La révision de certificat de domicile n’a en réalité fait que constater les départs effectifs depuis plusieurs années et leur renouvellement se fait dans le respect des droits acquis. Les retraits sont rares.

Les principes exposés ci-dessus amènent à se poser deux questions :

- quelles sont les circonstances qui peuvent entraîner le refus du renouvellement du certificat de domicile ?

- en l’absence de certificat de domicile, est-il possible aux intéressés d’apporter la preuve de leur résidence habituelle à Monaco avant le 13 octobre 1957 et donc d’échapper ainsi à l’imposition en France ?

Après plus de quarante ans d’application de la Convention franco-monégasque, la jurisprudence tant monégasque que française permet de répondre sur ces deux points.

LE REFUS DU RENOUVELLEMENT DU CERTIFICAT DE DOMICILE

Dans la mesure où la décision relève de la compétence du Ministre d’Etat, celle-ci peut être déférée par tout intéressé au Tribunal Suprême de Monaco.

En matière administrative, ce Tribunal est appelé à statuer sur les recours en annulation pour excès de pouvoir formés contre les décisions des diverses autorités administratives et les Ordonnances Souveraines prises pour l’exécution des lois ainsi que sur l’octroi des indemnités qui en résultent.
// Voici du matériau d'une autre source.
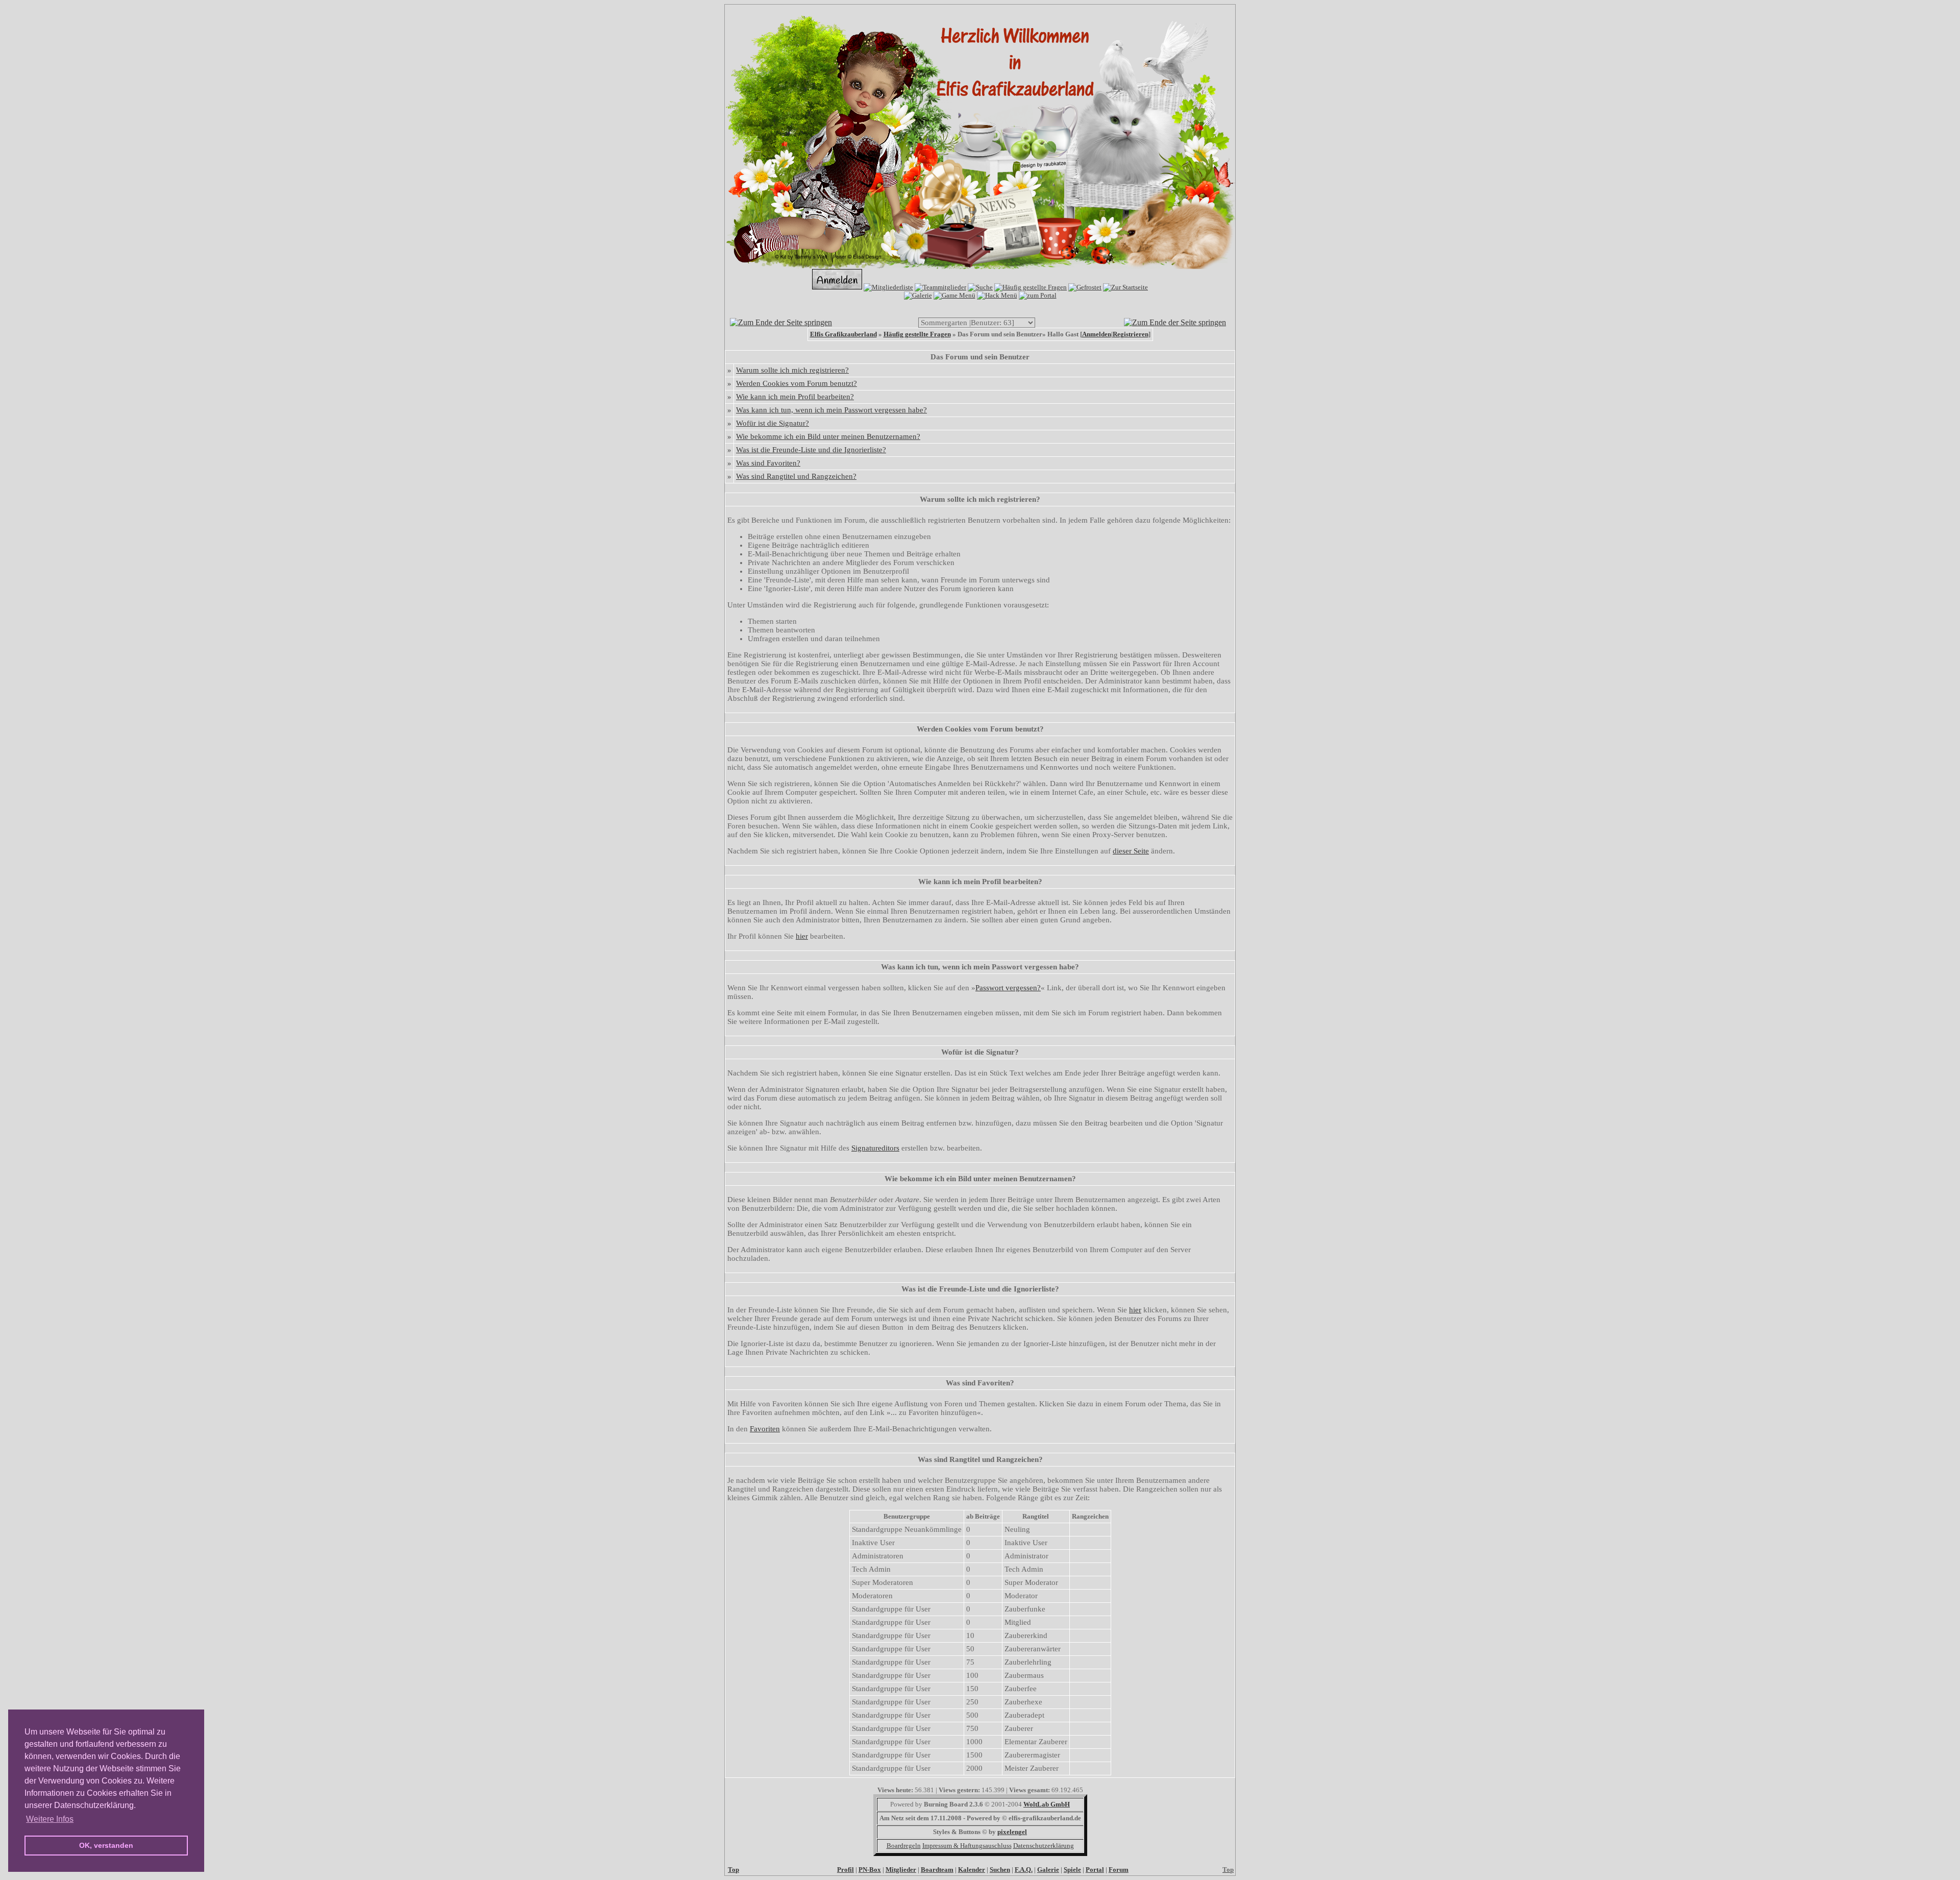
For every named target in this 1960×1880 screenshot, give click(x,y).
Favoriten (765, 1429)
LE TRIBUNAL SUPREME DOIT POUVOIR EXERCER SON CONTROLE SUR LA LEGALITE DE LA DECISION

Des arrêts rendus par le Tribunal Suprême de Monaco en 1998, dans une même espèce, permettent d’éclairer la question du renouvellement des certificats de domicile en ce qui concerne la définition de la résidence habituelle, la charge de la preuve et les moyens de preuve permettant d’apprécier si les conditions de résidence sont respectées.
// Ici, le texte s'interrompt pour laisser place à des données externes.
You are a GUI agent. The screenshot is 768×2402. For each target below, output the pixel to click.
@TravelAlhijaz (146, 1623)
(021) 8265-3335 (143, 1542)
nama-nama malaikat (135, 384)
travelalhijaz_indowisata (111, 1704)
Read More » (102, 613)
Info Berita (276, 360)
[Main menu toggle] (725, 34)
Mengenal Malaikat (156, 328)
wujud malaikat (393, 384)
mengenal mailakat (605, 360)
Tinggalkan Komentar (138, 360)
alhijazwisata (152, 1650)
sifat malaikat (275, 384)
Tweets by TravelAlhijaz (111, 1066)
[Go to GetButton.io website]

La comparaison des consommations

En l’espèce, l’Administration s’était fondée pour refuser le renouvellement du certificat de domicile sur le rapprochement des consommations d’énergie relatives, d’une part, à l’appartement en Principauté, de la personne intéressée et, d’autre part, à une habitation sise dans une commune proche de Monaco dont celle‑ci s’était réservé l’usage.
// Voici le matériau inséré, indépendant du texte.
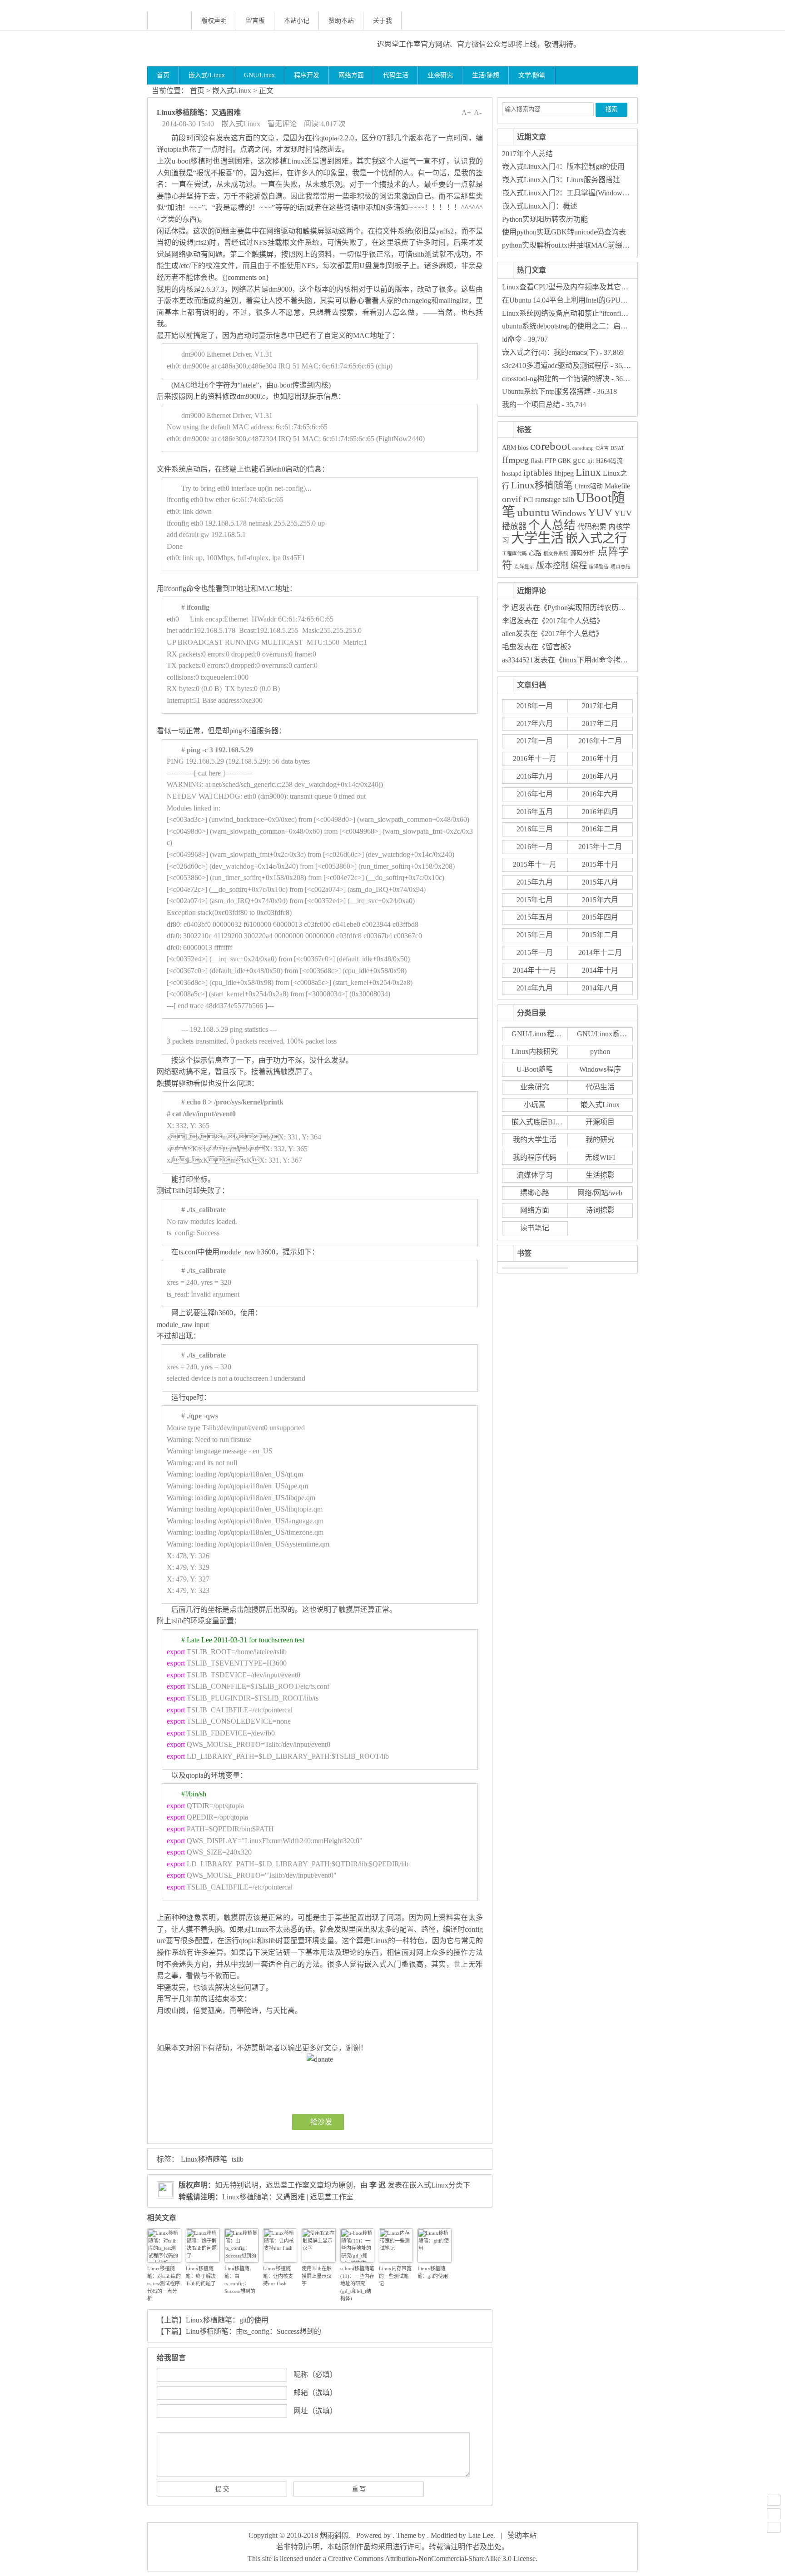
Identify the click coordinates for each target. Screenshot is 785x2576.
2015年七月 (535, 900)
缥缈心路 (534, 1193)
L’Administration avait déduit de ce rapprochement que les consommations relatives à l’appartement situé en Principauté étaient faibles par rapport à celles exposées en France, compte tenu de la composition de la famille de l’intéressé et avait retenu cet élément comme une preuve que celui‑ci résidait principalement en France.

Il faut noter que c’est généralement sur la base des consommations d’électricité, de gaz, d’eau et de téléphone, que l’Administration fiscale française cherche à établir si un logement est une résidence principale ou une résidence secondaire. C’est la méthode qu’elle avait suivie, en l’espèce.

D’autre part, l’Administration faisait également état d’un rapport de la Sûreté Publique Monégasque contenant des renseignements selon lesquels la personne intéressée demeurerait principalement hors de la Principauté.

Le requérant faisait valoir, au contraire, que les distorsions en matière de consommation d’énergie n’étaient pas significatives, puisqu’elles résultaient du fait que le chauffage de l’appartement, en Principauté, était essentiellement assuré par les appareils à gaz butane, alors que le chauffage de la villa sise en France était exclusivement assuré par des appareils électriques et que la consommation était particulièrement élevée pendant le séjour de deux parents âgés qui occupent, en hiver, le second étage de cette villa.

Il est vrai que le rapprochement des consommations d’énergie est une méthode simpliste dont l’Administration fiscale a parfois tendance à abuser, sans tenir compte des éléments de fait qui peuvent expliquer les consommations, indépendamment de la durée de l’occupation par le contribuable.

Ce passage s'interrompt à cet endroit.